--- Data extracts ---

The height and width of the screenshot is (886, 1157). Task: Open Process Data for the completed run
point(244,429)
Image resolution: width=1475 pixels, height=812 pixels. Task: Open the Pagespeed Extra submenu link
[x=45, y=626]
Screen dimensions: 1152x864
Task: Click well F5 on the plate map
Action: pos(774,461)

---

§ Work instructions
Output each line of the records above exactly.

§ Solution to this problem
The height and width of the screenshot is (886, 1157). Task: Open Process Data for the completed run
point(244,429)
Image resolution: width=1475 pixels, height=812 pixels. Task: Open the Pagespeed Extra submenu link
[x=45, y=626]
Screen dimensions: 1152x864
Task: Click well F5 on the plate map
Action: pos(774,461)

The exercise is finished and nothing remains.